For those who weren’t in that Iranian mine, the story of quantum spin liquids starts in 1973 with condensed matter theorist Philip W. Anderson. He wasn’t concerned with shiny minerals. He was at his desk, pen and paper in hand, mathematically investigating quantum spin, a property of quantum particles that makes them behave like tiny bar magnets. Large magnets, for example, stick to your fridge because all their atomic spins are locked into a specific pattern. Anderson thought he had concocted a situation in which quantum spins could never get locked in like that, where even when they were made extremely cold and devoid of energy, quantum effects would keep them jiggling between different orientations. He was clear-eyed about this new state of matter, writing: “A disclaimer is in order: we really know very little about it.” Anderson didn’t quite land on the right mathematical recipe for this, but the forever-jiggling magnet he dreamed up was, in fact, a quantum spin liquid.

Harnessing natural entanglement

What makes QSLs unique is the way their spins are connected through quantum entanglement. Two entangled particles share a quantum state sensitive to what happens to either of them. Maximising entanglement can push a material into a different phase – a magnet is transmuted into a QSL when all its spins become inextricable from each other. Finding so much entanglement in a naturally occurring mineral would be nothing short of striking quantum gold.

That’s because it could solve one of the biggest problems with quantum computers. Right now, every quantum computer is stymied by errors that cascade through it. We could combat that by spreading the information it processes across many of its constituent parts. This typically means adding components, then working out how to entangle them with other parts of the device. But if we could start with a quantum spin liquid, we wouldn’t have to engineer entanglement; we could harness it.

There are plenty of practical details to work out for how to do that, but the very promise of it has already inspired theoretical studies. However, an even bigger issue remains: whether QSLs truly exist in nature has been the subject of contentious disagreement among physicists. One man thinks herbertsmithite is a crucial part of the proof that they do.

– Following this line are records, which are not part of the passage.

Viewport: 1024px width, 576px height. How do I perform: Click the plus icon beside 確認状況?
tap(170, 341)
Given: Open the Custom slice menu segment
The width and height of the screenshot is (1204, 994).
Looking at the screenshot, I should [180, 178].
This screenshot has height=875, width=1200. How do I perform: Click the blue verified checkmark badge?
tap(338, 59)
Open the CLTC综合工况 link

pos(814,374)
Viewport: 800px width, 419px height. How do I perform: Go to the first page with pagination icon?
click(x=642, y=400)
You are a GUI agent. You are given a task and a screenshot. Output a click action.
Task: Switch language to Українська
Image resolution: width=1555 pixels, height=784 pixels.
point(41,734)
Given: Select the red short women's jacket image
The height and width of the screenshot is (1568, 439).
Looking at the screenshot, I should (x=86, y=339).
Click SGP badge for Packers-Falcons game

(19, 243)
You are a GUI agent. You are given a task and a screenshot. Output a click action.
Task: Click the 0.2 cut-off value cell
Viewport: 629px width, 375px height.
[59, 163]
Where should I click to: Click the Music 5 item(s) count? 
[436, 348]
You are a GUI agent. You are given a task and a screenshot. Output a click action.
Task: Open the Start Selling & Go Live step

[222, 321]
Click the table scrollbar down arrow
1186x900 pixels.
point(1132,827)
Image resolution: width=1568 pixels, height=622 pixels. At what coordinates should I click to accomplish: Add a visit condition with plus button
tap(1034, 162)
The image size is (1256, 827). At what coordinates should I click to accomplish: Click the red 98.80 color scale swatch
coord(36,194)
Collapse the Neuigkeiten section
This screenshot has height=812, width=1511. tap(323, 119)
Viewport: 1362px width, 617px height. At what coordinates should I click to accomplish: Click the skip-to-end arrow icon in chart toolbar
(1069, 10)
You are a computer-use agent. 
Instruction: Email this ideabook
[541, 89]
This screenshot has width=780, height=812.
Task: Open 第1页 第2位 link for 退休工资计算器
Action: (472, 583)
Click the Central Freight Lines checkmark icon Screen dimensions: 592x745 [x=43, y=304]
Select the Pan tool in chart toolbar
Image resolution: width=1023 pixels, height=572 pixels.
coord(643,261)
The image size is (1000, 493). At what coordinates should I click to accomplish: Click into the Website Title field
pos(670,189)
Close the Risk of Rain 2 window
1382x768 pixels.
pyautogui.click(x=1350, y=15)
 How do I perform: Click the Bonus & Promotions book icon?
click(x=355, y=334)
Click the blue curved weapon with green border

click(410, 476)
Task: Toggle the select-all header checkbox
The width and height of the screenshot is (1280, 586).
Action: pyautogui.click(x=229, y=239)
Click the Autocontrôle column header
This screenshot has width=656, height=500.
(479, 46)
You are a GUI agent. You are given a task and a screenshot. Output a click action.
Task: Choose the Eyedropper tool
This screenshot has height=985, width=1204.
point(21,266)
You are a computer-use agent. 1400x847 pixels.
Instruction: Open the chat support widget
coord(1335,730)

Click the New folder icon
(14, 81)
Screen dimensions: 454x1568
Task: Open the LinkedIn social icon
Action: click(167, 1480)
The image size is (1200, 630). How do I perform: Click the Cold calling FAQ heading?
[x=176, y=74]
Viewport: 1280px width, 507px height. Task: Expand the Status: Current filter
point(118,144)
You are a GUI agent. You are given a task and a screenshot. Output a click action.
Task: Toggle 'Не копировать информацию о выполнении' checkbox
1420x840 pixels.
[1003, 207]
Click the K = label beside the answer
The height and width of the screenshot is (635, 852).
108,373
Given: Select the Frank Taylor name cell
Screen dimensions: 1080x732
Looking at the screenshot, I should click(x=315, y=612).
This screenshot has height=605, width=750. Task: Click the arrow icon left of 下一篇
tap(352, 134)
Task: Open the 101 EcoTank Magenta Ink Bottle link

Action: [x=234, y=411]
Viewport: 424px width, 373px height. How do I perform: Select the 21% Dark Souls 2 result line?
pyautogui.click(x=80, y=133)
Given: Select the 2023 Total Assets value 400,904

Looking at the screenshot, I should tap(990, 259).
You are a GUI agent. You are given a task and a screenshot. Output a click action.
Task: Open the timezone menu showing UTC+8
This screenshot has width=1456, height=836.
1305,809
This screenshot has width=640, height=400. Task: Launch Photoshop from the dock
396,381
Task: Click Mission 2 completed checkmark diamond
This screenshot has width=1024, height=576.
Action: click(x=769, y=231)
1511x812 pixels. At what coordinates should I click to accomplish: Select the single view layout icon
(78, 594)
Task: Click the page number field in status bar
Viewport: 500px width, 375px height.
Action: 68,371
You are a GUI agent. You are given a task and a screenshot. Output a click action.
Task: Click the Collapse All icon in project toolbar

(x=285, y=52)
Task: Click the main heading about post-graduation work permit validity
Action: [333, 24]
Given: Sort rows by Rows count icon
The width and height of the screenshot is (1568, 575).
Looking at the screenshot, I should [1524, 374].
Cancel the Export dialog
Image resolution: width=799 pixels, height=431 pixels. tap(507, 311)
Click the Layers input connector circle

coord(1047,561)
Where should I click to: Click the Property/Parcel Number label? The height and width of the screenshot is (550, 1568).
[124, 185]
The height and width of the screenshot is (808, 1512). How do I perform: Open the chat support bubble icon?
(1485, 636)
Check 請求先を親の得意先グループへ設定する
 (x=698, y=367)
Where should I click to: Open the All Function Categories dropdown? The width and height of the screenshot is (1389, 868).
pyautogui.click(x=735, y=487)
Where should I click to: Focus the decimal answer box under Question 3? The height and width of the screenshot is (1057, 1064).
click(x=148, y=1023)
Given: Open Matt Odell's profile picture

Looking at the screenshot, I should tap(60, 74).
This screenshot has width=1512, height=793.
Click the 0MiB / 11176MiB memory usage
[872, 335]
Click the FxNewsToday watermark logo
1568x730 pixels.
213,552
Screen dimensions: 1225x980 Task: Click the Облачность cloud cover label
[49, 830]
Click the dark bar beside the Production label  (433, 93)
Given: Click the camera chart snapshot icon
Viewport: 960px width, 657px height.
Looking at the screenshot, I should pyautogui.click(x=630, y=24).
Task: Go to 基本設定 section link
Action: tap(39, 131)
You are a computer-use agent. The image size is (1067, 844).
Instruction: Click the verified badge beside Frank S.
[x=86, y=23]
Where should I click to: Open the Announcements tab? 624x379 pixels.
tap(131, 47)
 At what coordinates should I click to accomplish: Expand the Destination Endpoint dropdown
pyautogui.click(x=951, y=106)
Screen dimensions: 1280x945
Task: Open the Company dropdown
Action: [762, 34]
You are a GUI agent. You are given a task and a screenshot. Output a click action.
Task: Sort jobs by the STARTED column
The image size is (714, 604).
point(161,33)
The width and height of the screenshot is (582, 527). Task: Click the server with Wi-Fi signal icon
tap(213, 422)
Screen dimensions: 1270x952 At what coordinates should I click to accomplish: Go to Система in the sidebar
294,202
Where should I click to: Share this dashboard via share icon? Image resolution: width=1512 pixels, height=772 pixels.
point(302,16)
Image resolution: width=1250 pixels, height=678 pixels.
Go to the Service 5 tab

Young Lee at SLAC National Accelerator Laboratory in California has spent his career studying herbertsmithite and its mineral cousins. Now, he thinks his team has solid evidence of the minerals’ long-sought quantumness.

Herbertsmithite contains flat layers of magnetic copper atoms separated by non-magnetic zinc. The copper atoms form a “Kagome pattern”, rows of interlinked six-pointed stars. Ordinarily, copper atoms would flip a neighbouring atom’s spin, but the Kagome pattern makes it impossible for a flipped spin to stabilise – spins can’t lock each other into a static arrangement. Mathematical models of spins in Kagome patterns show that some groups of spin could move around without needing any extra energy, which sounds an awful lot like a QSL’s relentless jiggling.

At first glance, then, the chances that herbertsmithite is a naturally occurring quantum spin liquid, roiling with entanglement underneath its glassy surface, seem rather good. But definitively showing that it is – and Lee has spent years trying – proved remarkably difficult.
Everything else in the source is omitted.